SELECTED EXCERPT
>>>
Whether a waiver is really voluntary if an athlete has no other choice than to accept the rules of the federation—including the arbitration clause—in order to participate in competitions is legally controversial. On the one hand, it was argued that the athlete does not voluntarily waive this right, as they must in fact agree to an arbitration agreement if they wish to participate in competitions. The Federal Court of Justice has nevertheless regarded this as a voluntary arbitration agreement, at least for doping disputes at the CAS. It is true that the federation has a monopoly and can in fact force an athlete to sign an arbitration agreement by only admitting the athlete to the competition after signing it; however, a mutual contract is characterised by the fact that one's own positions are abandoned and contractual conditions are accepted, which do not correspond to one's own will but to that of the contracting party. Furthermore, it is not only the federations that benefit from a sports arbitration court, but also the athletes, as they are dependent on fair competition conditions (Federal Court of Justice (BGH), ruling of 7 June 2016, Ref.: KZR 6/15, recital 55, 62 (Pechstein)).

The European Court of Human Rights (ECHR) opposed this rather artificial view in its Mutu/Pechstein decision (Mutu and Pechstein v. Schwitzerland, complaints no. 40575/10 and67,474/10, judgment of 02.10.2018).Footnote 4 The Court stated that it was impossible to believe that Pechstein's submission to the arbitration clause was voluntary and unambiguous. Rather, consent to CAS arbitration takes the form of “forced” consent. There is a de facto structural dependence of the athletes who, in view of the monopolistic concentration of competitions at the ISU, were dependent on integration into the federation. In order not to lose their professional livelihood in the future, they also had to agree to the conclusion of the arbitration clause, which was required for participation in competitions organised by the ISU. Consequently, the ECHR convincingly concluded that submission to the jurisdiction of the CAS must be qualified as compulsory arbitration in the case of the ISU. It follows from this that the procedural guarantees of Art. 6 para. 1 of the European Convention on Human Rights (ECHR) had to be observed.Footnote 5

Independence and Impartiality

A genuine court of arbitration must be independent and impartial. This must be viewed critically in the context of the composition of sports courts of arbitration, as federations could potentially exert significant influence.
<<<
STATED TASK A
Copy the records word for word, starting at the line that contains "Open the question mark help icon" and ending at the line that contains "Collapse the Динамика продаж и остатков node", with both of those lines included.

TASK INPUTS
>>>
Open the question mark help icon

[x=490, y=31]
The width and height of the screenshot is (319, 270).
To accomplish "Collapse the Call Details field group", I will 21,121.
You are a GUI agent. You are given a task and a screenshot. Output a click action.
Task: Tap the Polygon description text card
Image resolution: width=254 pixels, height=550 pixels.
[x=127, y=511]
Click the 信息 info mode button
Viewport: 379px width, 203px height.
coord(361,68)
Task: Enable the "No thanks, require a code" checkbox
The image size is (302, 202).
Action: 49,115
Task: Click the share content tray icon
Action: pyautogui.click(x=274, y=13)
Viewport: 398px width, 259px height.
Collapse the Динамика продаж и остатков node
<<<
>>>
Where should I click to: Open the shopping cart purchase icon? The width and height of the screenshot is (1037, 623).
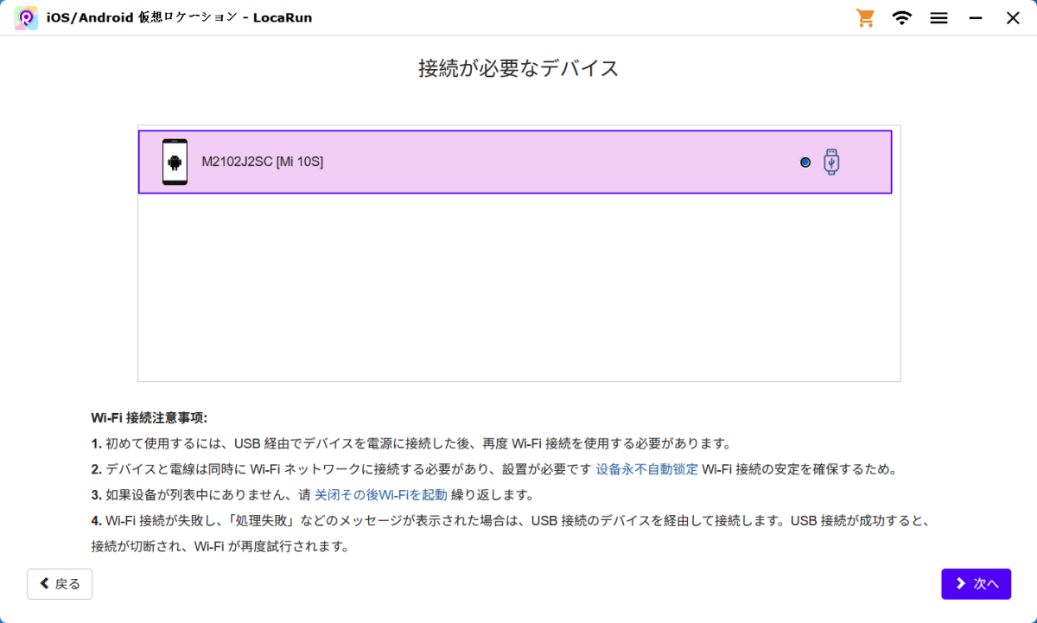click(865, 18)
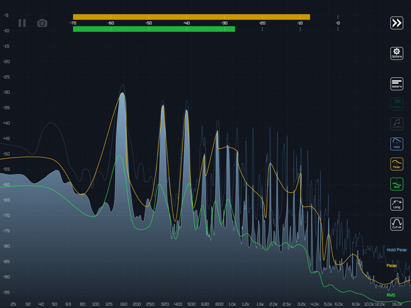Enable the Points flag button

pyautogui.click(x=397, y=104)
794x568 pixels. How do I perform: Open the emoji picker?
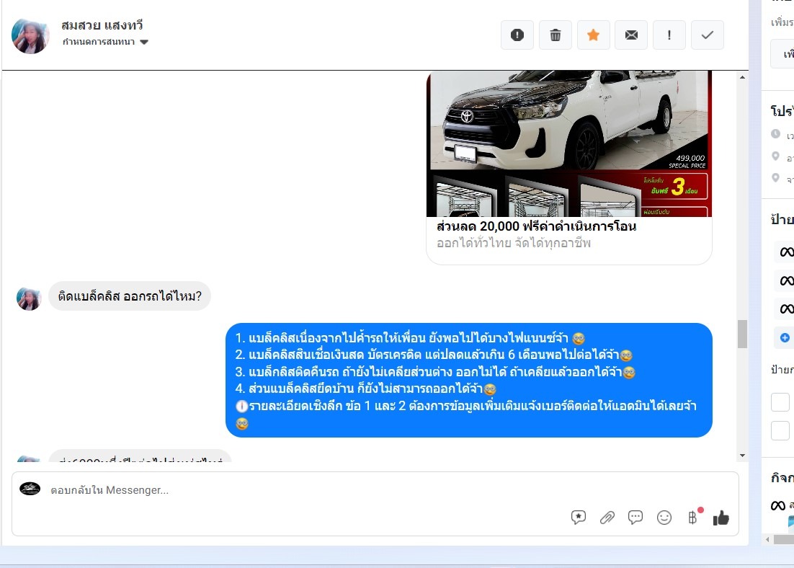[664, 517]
<<<
>>>
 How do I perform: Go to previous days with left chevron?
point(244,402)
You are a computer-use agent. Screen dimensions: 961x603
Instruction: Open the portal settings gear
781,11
<<<
STATED TASK B
Continue the passage on sports arbitration from its last sentence.

FINAL ANSWER A
Open the question mark help icon

[x=490, y=31]
The width and height of the screenshot is (319, 270).
To accomplish "Collapse the Call Details field group", I will 21,121.
You are a GUI agent. You are given a task and a screenshot. Output a click action.
Task: Tap the Polygon description text card
Image resolution: width=254 pixels, height=550 pixels.
[x=127, y=511]
Click the 信息 info mode button
Viewport: 379px width, 203px height.
coord(361,68)
Task: Enable the "No thanks, require a code" checkbox
The image size is (302, 202).
Action: 49,115
Task: Click the share content tray icon
Action: pyautogui.click(x=274, y=13)
Viewport: 398px width, 259px height.
Collapse the Динамика продаж и остатков node

FINAL ANSWER B
Independence and impartiality requires that the arbitral tribunal may not consist solely of representatives of the federation, and that no organs of the association may form the arbitral tribunal; otherwise, the arbitrators would be acting as judges on their own case (Lachmann 2008; Pfister 2014a).

The federation must also not have any decisive influence on the composition of the court of arbitration (Pfister 2014a). The independence and impartiality of the court of arbitration must be written down in the statutes of the federation (Lachmann 2008; BGH, judgment of the 27th May 2004, Az.: III ZB 53/03). In this respect, § 47 (7) of the statutes of the DHB provides:

[…]

(7) The court of arbitration is not a body of the DHB. The members of the court of arbitration are independent and not bound by instructions.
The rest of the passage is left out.